Ping is great for finding faults. However, ping alone isn't a great acceptance test for being sure there are no faults. The rest of this answer explains why.
As part of the ping test you should connect with each of your network elements on the path (hosts, switches, routers) and record the transmission traffic and errors counters before the start and after the end. Rising error counters of any type require further investigation. Don't ignore small rises in error counters: even a low rate of loss will devastate TCP performance.

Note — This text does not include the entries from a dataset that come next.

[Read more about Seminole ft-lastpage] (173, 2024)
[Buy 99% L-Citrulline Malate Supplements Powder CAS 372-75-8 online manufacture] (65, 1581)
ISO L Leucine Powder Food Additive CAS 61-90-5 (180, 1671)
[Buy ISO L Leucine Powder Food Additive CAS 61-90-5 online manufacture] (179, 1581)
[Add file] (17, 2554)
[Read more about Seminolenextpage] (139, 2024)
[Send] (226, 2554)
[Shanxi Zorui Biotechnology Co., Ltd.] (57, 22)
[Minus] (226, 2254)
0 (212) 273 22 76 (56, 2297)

This still isn't to say that the link is acceptable. Let's take 1000Base-LX, ethernet over single-mode fiber. It's possible that the light levels at the receiver are under the specification for that transceiver's model. But we have an above-average sample of that transceiver so all is well. But then that transceiver has a fault and we replace it with a below-average-but-within-specification sample. The link cannot restore to service even though we have fixed the fault. So as part of the acceptance testing we need to check that light levels are within specification at both ends; and we need to check that there is a viable power budget at the extremes of both transmitting and receiving transceiver's performance (to make this easy, manufacturers will give their SFPs nominal ranges where they have done the power budget calculations, such as 10Km for 1000Base-LX/LH. But for any link longer than 10Km you should do your own power budget: five minutes arithmetic can save you hundreds of dollars in allowing you to safely purchase a lower-power SFP). SFPs often have a feature "DOM" which allows you to check the receive light level from the device's command line.

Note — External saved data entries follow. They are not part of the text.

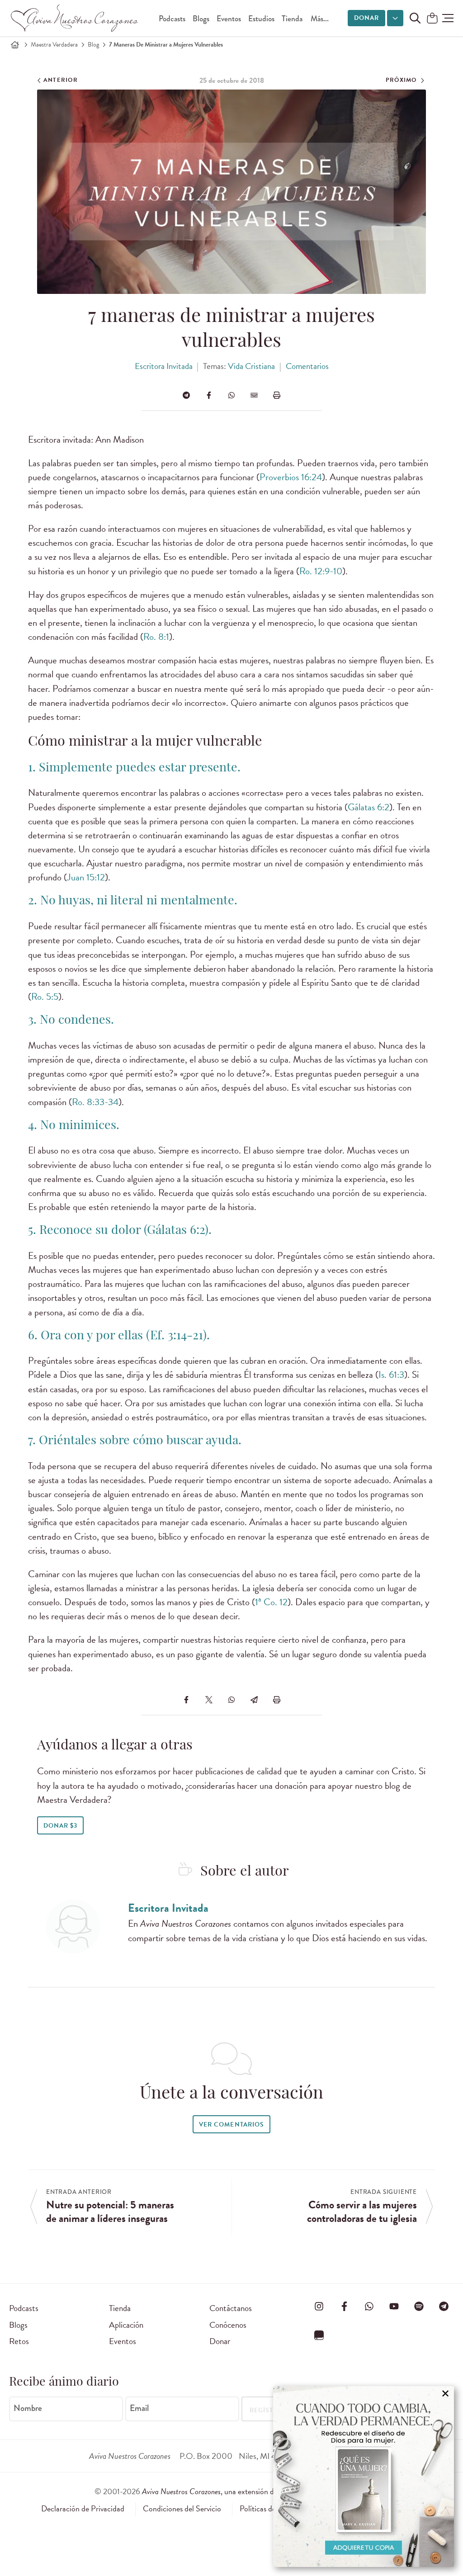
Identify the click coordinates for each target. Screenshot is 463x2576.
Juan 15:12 (86, 877)
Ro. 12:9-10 (320, 571)
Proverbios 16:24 (291, 477)
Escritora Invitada (164, 366)
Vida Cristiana (251, 366)
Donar (366, 18)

More complex transmission technologies have forward error correction. So the link appears to work under high transmission error rates, but if error rates are higher or more sustained then the FEC is overwhelmed and the transmission passes rubbish. So for these links we are very interested in the counts of error corrections. Interpreting those FEC counters requires understanding the physical transmission, as we're now low enough in the "stack" that we can no longer pretend that media isn't naturally free of errors. But even in these systems a simple ping test is enough stress to give initial results.
Finally, you should be aware that PCs are a cheap but not perfect test platform. So sometimes packet drops are because of the end-systems rather than the transmission. This can be simple IP-layer issues (such as a MTU inconsistent with the subnet, always a possibility when backbone links should be running with a MTU > 9000) or host performance issues (particularly >10Gbps). The cost of "real" ethernet test platforms is extraordinarily high, because you're paying for those issues to have been fully sorted via hardware or clever software (eg, running within the NIC).